Sunday, July 12, 2009

Weekly Geeks World Tour

This week's Weekly Geeks asks you to tell us about your globe trotting via books. Are you a global reader? How many countries have you "visited" in your reading? What are your favorite places or cultures to read about? Can you recommend particularly good books about certain regions, countries or continents? How do you find out about books from other countries? What countries would you like to read that you haven't yet?

I do enjoy reading about places 'elsewhere'. Fiction provides an excellent opportunity to really get into somebody's mind and see the world from their point of view. One of my favourite Proustian quotes which encapsulates this idea for me says that "The real voyage of discovery consists not in seeking new landscapes, but in having new eyes."

Some of the places I seem to read about most, besides my own North American surroundings, are England, France, Eastern Europe (especially Ukraine), Japan and China, and a smattering of various other countries here and there. I particularly enjoy reading about Ukraine, because of my family background, and since my trip to Kyiv I've only become more fascinated by Ukrainian culture. I also really enjoy reading Scandinavian fiction, for no real reason except that I somehow connect with it. Nevertheless, when I was looking at my reading habits for this post, I realized I haven't read as widely as I had thought; I am aware of many books in translation, which are on my TBR, but I haven't actually read as many as I anticipated. One of the areas that is lacking which was pointed out by this exercise was South America. Except for Garcia Marquez, I haven't made great inroads into the writing of South America, although there are so many authors to choose from!

One of the ways I find suggestions for great international fiction is through all of you: other bloggers' reading habits inspire my own, very often. There are also a few sites that result in growing lists of things I really want to buy! One is World Literature Today; they have limited content up at their website but it is fascinating stuff. Here are a few works in translation I've read recently and really enjoyed --

Over at One Swede Read, there's a list of all the countries of the world with the relevant books she's read slotted in. (And she reviews a wide variety of world fiction). It's a handy way of keeping track, and seeing where your titles tend to pile up. And of course there's always a map -- Weekly Geeks has provided a link so we can all create our reading maps this week. I like what Christina over at Jackets & Covers has done with her map; she's created one map to show where she has physically travelled, then a second to show her bookish rambles. I haven't gone many places in real life, but my reading rambles are quite extravagant, so I'm stealing her idea! To see what other people are reading and what their suggestions for international fiction are, be sure to visit other Weekly Geeks -- I've already discovered both new bloggers and numerous new titles.

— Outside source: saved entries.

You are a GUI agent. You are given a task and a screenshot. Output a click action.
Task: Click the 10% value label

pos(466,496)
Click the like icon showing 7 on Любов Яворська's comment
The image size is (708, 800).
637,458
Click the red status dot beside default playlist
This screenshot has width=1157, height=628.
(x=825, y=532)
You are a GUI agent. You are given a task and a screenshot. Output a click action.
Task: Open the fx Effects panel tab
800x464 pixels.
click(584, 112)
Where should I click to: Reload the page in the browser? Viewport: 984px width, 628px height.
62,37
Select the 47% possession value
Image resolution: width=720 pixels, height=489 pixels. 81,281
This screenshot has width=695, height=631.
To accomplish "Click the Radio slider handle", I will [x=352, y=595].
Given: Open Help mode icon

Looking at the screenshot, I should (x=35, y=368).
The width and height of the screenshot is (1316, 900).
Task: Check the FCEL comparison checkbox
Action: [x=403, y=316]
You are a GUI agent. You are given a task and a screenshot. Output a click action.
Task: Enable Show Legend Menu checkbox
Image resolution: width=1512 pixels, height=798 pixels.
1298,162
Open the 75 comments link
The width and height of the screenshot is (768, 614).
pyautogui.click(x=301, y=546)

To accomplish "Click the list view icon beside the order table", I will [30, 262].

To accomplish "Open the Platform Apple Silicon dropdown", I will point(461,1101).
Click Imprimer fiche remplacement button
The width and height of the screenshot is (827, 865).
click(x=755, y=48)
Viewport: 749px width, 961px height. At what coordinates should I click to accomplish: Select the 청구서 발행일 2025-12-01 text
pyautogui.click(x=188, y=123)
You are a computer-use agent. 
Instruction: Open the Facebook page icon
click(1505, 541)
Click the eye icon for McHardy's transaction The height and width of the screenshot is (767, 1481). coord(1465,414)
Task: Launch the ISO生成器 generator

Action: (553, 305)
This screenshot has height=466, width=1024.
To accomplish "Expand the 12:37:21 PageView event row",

First, where I have actually gone...

create your own visited country map

Then, where my reading has taken me...

create your own reading map


  1. Nicely done! I'd highly recommend Isabelle Allende for a South American writer (Chile). She's written some fabulous novels. I'd suggest starting with her first, The House of the Spirits.

  2. I need to visit Central America and more of Africa!
    Weekly Geeks

  3. I'm lacking in South American books too! I read two Isobel Allende books years ago - Portrait in Sepia and City of the Beasts, both of which I enjoyed but wouldn't say they were all-time faves.

  4. What a great idea! think I may have to try this. I'm not very well travelled so it would be fun to see where my reading has taken me. Yours reminds me that I still haven't read Death and the Penguin!

  5. Terri & Caroline - there are many of us finding South America is a weak spot! I'll look into Allende.

    Gautami - I don't think I've read a single book from Central America!

    Geranium Cat - I hope you will do a map - I found it really entertaining and enlightening too. And I enjoyed Death & the Penguin a lot! I still have his second book, The Case of the General's Thumb, to read (I bought it in Kyiv)

  6. I'm discovering so many great books along this week's journey - thanks for your reccommendations!

  7. I found the map very enlightening as well. Happy Weekly Geeks :)

  8. What a great theme for Weekly Geeks this week! I loved your maps. I think I'll try to remember to do that tomorrow.

    I've "been" to several places in Europe and northern Africa just from reading Dorothy Dunnett's series. But the question is whether I've been anywhere else, in any other books. Must do a map tomorrow, and look over my bookshelves, and try to find out.

    You're very well travelled. :-)

  9. Those maps are cool -- it's nice to get a visual of where reading has taken you. This is one area I'd really like to do better in -- I haven't participated in challenges lately, but perhaps I should make an exception here and challenge myself to some reading in translation.

  10. I recommend Daniachew Worku's The Thirteenth Sun, but I recommend it tentatively because it's out of print. Worku (Ethiopian, died years ago) takes some of Faulkner's ideas about overlapping interior monologues and uses them to sketch out his thoughts about Ethiopia as it was during the time of the Emperor Haile Selassie. His feelings toward Selassie were ambiguous, and it shows in the book's tone. A very layered, very thoughtful, sometimes funny, sometimes grotesque novel. I wish someone would publish it again.